Instructions to follow
Down to the final line, print the records again exactly.

Records shown
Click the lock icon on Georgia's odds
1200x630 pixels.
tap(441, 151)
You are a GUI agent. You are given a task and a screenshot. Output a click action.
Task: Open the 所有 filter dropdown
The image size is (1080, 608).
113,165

Output
Click the lock icon on Georgia's odds
1200x630 pixels.
tap(441, 151)
You are a GUI agent. You are given a task and a screenshot. Output a click action.
Task: Open the 所有 filter dropdown
The image size is (1080, 608).
113,165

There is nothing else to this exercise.